## BRANO FORNITO
————

La Sacra Sindone e il mistero della resurrezione di Gesù

La Sacra Sindone di Torino è una delle reliquie della cristianità più studiate al mondo e continua ancora oggi a far discutere. Si tratta di un lenzuolo sul quale è impressa l’immagine di un un uomo crocifisso, molto simile al Gesù dei Vangeli.  Nel 1988 l’esame al carbonio-14 ha datato la reliquia  tra il 1260 e il 1390 d.C., indicando quindi un’origine medievale. Tuttavia molti studiosi ritengono che quell’analisi possa essere stata imprecisa, a causa di possibili inesattezze procedurali. Tra queste viene spesso citato il fatto che il campione analizzato provenisse da una parte del telo probabilmente contaminata da agenti esterni nel corso dei secoli. Il telo infatti ha subito restauri,  ha subito incendi,  e poi ancora manipolazioni e agenti atmosferici — fattori che potrebbero aver alterato il risultato.

————

## COMPITI DA SVOLGERE
1: Riporta il brano sulla Sacra Sindone partendo dalle parole "La Sacra Sindone e" e fermandoti dopo "alterato il risultato.".
2: Scrivi il seguito del brano sulla Sacra Sindone, cominciando subito dopo la sua ultima frase.

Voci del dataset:

————

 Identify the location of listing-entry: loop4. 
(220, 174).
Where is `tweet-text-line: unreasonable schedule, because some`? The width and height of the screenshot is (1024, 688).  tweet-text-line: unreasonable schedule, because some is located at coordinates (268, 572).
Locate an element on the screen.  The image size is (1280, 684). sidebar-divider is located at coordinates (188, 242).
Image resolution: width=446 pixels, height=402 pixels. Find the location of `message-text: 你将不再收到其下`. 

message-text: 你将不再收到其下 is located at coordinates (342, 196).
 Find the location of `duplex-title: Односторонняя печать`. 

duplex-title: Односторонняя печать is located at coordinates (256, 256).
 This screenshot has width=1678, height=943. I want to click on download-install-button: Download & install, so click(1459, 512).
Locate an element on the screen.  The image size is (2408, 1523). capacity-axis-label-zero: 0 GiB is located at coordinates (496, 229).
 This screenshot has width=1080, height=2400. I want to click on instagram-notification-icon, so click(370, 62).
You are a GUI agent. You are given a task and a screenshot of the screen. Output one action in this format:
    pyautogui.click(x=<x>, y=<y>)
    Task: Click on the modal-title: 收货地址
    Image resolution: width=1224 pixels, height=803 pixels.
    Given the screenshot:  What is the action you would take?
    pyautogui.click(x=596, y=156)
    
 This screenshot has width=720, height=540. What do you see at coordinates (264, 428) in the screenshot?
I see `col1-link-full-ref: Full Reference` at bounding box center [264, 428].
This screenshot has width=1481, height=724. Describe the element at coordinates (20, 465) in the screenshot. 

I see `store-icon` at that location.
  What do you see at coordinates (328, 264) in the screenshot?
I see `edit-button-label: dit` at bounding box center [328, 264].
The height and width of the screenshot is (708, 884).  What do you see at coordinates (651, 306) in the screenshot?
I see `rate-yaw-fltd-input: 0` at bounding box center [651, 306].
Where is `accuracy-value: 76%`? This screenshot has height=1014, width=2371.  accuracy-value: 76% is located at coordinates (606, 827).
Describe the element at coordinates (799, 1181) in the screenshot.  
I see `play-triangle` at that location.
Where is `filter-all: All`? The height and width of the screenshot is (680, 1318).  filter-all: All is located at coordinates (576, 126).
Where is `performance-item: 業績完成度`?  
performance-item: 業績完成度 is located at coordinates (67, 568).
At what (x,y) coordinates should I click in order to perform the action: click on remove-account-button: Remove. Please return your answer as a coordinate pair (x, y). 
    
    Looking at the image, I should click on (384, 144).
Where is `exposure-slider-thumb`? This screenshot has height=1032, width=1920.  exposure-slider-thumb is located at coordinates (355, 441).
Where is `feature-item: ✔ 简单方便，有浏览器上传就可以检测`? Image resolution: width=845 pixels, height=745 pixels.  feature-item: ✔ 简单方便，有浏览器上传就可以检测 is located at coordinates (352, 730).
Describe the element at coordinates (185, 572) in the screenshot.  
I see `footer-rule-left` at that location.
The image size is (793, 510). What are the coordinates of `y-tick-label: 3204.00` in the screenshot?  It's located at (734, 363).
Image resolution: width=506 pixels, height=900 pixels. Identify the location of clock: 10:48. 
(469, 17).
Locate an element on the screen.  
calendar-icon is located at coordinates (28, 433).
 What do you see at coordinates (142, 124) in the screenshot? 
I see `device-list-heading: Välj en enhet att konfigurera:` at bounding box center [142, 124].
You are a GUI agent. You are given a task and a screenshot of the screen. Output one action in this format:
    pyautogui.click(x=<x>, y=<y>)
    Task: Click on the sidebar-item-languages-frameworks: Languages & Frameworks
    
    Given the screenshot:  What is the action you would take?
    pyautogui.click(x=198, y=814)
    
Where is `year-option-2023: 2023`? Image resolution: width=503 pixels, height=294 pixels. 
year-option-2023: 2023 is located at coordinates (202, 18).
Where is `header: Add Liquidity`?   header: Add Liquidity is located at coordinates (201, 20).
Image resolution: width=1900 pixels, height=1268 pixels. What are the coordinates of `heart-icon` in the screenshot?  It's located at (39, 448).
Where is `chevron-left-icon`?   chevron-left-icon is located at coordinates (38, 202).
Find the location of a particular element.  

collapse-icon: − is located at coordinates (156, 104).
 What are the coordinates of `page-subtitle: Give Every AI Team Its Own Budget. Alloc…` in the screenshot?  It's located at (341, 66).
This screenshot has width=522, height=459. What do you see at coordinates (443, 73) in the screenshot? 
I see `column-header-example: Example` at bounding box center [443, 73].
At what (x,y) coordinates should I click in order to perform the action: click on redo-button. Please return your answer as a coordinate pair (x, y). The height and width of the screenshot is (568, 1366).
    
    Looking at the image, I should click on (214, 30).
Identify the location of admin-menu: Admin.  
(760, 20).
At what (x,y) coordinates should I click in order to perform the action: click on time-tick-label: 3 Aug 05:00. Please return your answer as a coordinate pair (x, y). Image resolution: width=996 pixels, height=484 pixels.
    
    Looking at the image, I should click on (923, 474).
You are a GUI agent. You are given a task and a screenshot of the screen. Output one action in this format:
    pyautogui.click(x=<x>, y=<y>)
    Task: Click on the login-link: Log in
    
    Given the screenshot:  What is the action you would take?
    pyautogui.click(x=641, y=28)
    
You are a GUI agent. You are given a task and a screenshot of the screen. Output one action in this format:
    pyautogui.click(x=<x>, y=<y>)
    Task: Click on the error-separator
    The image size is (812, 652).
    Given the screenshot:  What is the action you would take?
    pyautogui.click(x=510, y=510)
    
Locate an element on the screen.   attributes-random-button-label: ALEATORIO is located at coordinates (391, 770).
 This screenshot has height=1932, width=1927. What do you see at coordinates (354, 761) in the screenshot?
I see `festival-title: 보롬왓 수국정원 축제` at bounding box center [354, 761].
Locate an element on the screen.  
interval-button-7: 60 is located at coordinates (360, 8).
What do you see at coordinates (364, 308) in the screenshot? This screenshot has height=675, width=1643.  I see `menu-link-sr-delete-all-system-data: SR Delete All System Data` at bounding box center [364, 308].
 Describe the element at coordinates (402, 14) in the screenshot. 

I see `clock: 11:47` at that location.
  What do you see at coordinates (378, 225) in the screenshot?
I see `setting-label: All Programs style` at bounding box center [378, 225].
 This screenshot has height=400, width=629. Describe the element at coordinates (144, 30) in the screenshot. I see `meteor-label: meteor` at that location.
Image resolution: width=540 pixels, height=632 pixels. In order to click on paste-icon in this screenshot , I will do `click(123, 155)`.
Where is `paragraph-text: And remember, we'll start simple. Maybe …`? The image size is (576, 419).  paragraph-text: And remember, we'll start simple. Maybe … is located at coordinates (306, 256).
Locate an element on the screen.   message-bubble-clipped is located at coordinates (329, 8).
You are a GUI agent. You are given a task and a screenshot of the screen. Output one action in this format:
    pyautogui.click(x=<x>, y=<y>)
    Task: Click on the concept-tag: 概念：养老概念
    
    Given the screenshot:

————

## RISPOSTE AI COMPITI
1:
La Sacra Sindone e il mistero della resurrezione di Gesù

La Sacra Sindone di Torino è una delle reliquie della cristianità più studiate al mondo e continua ancora oggi a far discutere. Si tratta di un lenzuolo sul quale è impressa l’immagine di un un uomo crocifisso, molto simile al Gesù dei Vangeli.  Nel 1988 l’esame al carbonio-14 ha datato la reliquia  tra il 1260 e il 1390 d.C., indicando quindi un’origine medievale. Tuttavia molti studiosi ritengono che quell’analisi possa essere stata imprecisa, a causa di possibili inesattezze procedurali. Tra queste viene spesso citato il fatto che il campione analizzato provenisse da una parte del telo probabilmente contaminata da agenti esterni nel corso dei secoli. Il telo infatti ha subito restauri,  ha subito incendi,  e poi ancora manipolazioni e agenti atmosferici — fattori che potrebbero aver alterato il risultato.

2:
Ed è proprio questo lenzuolo che, secondo alcuni, potrebbe offrire indizi scientifici collegati al mistero della resurrezione di Gesù, un evento che resta difficilissimo da comprendere sul piano puramente umano. L’idea che un uomo morto possa tornare a vivere è infatti qualcosa che sfida la nostra esperienza ordinaria.

La resurrezione di Gesù — considerato dai cristiani il Figlio di Dio — divide da sempre studiosi, storici e teologi. Alcuni interpretano il racconto della resurrezione come parte di una tradizione simbolica o mitologica, simile ai racconti di divinità che muoiono e risorgono presenti in molte culture antiche. Altri invece sostengono che si tratti di un evento reale, accaduto nella storia.

Papa Benedetto XVI (Joseph Ratzinger) affermò più volte che la resurrezione rappresenta il fondamento stesso della fede cristiana: non una metafora o un mito, ma un evento reale. Tuttavia — spiegava — non deve essere intesa come una semplice rianimazione di un cadavere o un ritorno alla vita biologica precedente. Si tratta piuttosto del passaggio a una forma di vita nuova, una realtà trasformata.

Secondo la fede cristiana, l’evento che genera l’annuncio è la Resurrezione di Gesù. Un annuncio che passa soprattutto attraverso l’esperienza del martirio: i primi cristiani sono disposti a morire pur di non rinnegare la loro fede in Gesù Cristo, il Risorto.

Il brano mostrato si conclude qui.